- [Task details] Copy the lines of the listing below word for word, starting at the line containing "will (558, 532)." and ending at the line containing "(x=728, y=599)".

- [Recorded information]
'''

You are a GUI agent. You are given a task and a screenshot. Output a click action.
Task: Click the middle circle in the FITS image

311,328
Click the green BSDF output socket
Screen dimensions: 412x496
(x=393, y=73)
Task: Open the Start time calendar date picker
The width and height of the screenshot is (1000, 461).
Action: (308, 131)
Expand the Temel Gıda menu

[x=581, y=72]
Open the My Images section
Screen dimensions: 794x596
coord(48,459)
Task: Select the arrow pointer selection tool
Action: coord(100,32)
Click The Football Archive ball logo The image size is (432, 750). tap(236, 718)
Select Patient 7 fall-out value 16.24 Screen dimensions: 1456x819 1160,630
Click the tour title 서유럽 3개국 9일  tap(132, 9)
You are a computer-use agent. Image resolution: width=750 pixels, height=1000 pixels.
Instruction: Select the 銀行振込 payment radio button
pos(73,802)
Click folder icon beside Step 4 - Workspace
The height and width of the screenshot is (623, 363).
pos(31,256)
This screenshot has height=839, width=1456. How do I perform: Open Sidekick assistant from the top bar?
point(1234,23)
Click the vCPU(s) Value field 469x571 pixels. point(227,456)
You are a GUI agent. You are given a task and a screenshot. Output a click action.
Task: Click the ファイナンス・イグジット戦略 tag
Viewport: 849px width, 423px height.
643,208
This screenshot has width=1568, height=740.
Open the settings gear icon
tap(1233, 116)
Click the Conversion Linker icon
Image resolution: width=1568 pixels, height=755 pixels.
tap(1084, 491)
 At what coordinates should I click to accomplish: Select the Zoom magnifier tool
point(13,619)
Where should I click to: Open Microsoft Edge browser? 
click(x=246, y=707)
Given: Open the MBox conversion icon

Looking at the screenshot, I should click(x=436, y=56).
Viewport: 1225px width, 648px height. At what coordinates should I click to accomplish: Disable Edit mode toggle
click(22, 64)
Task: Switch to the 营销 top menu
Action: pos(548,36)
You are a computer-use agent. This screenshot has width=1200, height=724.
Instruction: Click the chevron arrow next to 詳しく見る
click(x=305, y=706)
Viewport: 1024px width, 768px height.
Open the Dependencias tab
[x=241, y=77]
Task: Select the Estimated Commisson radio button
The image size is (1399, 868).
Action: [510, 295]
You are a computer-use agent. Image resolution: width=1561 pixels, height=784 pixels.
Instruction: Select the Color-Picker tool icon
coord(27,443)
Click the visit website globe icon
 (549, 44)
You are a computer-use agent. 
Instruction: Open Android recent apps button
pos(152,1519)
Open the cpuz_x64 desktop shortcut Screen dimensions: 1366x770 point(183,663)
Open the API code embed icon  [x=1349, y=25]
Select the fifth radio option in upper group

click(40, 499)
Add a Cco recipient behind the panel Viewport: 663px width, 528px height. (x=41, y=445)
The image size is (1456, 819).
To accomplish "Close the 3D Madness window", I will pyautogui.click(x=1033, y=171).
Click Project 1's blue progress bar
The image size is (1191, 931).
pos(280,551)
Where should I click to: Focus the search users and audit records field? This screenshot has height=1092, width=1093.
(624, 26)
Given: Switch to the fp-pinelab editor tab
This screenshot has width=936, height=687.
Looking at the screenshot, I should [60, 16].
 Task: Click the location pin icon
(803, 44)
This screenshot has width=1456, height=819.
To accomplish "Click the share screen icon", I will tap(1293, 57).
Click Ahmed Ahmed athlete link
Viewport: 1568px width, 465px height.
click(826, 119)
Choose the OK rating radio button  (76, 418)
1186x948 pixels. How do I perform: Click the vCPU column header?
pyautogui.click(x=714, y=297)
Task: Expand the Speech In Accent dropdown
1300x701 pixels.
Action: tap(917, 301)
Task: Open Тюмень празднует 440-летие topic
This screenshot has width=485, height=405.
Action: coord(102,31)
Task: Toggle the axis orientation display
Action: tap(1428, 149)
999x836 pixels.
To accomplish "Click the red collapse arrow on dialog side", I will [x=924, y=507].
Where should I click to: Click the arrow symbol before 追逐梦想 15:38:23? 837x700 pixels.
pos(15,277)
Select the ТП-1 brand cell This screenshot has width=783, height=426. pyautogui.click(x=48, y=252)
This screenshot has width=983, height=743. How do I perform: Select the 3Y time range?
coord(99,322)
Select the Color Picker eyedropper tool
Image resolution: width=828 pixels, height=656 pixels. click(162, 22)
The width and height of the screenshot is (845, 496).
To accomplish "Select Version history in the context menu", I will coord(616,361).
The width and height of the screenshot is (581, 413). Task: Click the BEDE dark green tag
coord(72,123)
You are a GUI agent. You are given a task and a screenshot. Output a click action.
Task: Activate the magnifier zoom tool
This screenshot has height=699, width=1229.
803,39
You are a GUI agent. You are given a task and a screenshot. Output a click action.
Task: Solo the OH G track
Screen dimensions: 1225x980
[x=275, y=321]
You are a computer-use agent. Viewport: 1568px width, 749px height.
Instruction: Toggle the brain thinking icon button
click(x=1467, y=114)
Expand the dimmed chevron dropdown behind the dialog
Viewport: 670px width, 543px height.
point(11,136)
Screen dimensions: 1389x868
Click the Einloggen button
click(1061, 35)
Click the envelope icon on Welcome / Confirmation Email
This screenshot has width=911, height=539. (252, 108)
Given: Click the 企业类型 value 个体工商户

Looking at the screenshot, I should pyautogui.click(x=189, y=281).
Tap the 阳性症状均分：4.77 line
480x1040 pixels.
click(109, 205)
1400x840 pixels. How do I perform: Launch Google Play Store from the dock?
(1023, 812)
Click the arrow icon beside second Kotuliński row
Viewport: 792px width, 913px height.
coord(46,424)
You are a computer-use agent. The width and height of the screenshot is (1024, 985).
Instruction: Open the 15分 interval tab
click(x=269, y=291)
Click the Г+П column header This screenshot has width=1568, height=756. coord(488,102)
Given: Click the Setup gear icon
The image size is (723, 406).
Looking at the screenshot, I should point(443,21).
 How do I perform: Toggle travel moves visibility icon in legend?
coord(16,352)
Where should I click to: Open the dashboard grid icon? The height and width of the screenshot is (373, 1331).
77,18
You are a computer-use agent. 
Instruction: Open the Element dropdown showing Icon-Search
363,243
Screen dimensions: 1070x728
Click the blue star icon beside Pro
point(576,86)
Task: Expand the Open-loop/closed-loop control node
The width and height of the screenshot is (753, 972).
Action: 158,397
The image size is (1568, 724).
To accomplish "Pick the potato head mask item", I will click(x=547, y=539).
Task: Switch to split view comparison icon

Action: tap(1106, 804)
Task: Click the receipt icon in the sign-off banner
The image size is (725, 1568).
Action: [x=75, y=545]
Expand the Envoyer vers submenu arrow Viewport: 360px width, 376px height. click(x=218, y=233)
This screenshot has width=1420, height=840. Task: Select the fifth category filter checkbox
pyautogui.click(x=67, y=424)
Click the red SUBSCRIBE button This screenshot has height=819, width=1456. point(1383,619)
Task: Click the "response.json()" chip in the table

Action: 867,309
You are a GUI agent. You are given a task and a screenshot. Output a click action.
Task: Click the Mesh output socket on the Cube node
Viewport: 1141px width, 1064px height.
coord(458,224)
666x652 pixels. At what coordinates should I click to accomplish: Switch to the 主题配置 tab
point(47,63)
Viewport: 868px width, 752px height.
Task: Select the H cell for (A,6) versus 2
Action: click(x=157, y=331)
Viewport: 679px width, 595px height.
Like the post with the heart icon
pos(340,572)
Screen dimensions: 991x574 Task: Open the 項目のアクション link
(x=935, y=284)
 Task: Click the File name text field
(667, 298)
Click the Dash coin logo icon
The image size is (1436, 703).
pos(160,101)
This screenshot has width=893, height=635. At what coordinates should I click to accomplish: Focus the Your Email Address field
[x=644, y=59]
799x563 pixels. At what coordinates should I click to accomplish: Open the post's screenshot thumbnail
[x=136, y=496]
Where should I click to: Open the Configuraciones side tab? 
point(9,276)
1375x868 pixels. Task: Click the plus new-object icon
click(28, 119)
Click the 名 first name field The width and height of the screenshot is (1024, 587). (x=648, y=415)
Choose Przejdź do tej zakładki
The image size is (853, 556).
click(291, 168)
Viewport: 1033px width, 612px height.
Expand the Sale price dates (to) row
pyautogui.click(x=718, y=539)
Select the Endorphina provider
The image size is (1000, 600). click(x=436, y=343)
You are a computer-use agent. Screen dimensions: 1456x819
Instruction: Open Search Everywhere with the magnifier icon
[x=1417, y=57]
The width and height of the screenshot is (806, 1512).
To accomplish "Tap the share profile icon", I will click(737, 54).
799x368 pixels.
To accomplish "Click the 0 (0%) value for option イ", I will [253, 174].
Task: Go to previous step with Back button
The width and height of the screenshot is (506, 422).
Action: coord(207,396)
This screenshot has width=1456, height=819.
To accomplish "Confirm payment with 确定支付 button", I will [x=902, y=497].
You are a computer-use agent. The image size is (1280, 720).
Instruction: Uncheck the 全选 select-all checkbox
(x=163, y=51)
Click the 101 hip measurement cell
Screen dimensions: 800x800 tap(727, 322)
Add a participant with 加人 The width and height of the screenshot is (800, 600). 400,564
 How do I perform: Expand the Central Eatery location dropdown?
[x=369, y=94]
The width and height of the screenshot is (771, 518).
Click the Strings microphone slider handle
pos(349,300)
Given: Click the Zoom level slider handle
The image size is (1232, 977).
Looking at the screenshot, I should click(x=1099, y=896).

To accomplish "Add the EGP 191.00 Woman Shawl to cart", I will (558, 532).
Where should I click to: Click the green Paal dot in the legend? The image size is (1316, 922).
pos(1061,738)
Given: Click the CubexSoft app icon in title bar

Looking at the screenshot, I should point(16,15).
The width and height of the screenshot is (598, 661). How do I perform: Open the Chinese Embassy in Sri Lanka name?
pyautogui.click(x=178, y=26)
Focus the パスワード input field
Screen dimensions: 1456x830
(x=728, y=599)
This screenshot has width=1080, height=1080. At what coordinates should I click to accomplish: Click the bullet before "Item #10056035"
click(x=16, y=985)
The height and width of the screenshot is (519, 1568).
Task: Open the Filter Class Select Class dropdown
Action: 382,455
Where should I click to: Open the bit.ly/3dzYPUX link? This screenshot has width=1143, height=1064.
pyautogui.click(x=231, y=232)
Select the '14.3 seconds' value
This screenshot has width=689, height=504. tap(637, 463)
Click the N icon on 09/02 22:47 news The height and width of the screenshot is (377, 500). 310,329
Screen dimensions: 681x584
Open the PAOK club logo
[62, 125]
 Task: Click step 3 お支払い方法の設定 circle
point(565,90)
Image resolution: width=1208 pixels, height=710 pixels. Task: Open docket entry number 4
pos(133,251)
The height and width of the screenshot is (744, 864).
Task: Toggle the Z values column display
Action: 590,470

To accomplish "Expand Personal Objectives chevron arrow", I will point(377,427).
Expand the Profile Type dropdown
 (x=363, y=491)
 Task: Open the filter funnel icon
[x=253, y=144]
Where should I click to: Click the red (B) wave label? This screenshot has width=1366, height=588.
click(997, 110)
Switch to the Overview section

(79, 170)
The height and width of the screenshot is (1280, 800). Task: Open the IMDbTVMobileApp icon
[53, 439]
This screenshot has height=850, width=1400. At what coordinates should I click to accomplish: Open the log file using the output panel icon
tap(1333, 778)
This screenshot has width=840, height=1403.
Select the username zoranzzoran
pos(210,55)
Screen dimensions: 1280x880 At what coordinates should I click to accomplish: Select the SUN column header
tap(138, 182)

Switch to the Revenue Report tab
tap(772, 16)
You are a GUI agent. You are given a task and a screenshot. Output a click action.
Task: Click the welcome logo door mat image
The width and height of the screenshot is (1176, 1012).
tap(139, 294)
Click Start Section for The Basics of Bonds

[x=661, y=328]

'''

- [Task output]
To accomplish "Add the EGP 191.00 Woman Shawl to cart", I will (558, 532).
Where should I click to: Click the green Paal dot in the legend? The image size is (1316, 922).
pos(1061,738)
Given: Click the CubexSoft app icon in title bar

Looking at the screenshot, I should point(16,15).
The width and height of the screenshot is (598, 661). How do I perform: Open the Chinese Embassy in Sri Lanka name?
pyautogui.click(x=178, y=26)
Focus the パスワード input field
Screen dimensions: 1456x830
(x=728, y=599)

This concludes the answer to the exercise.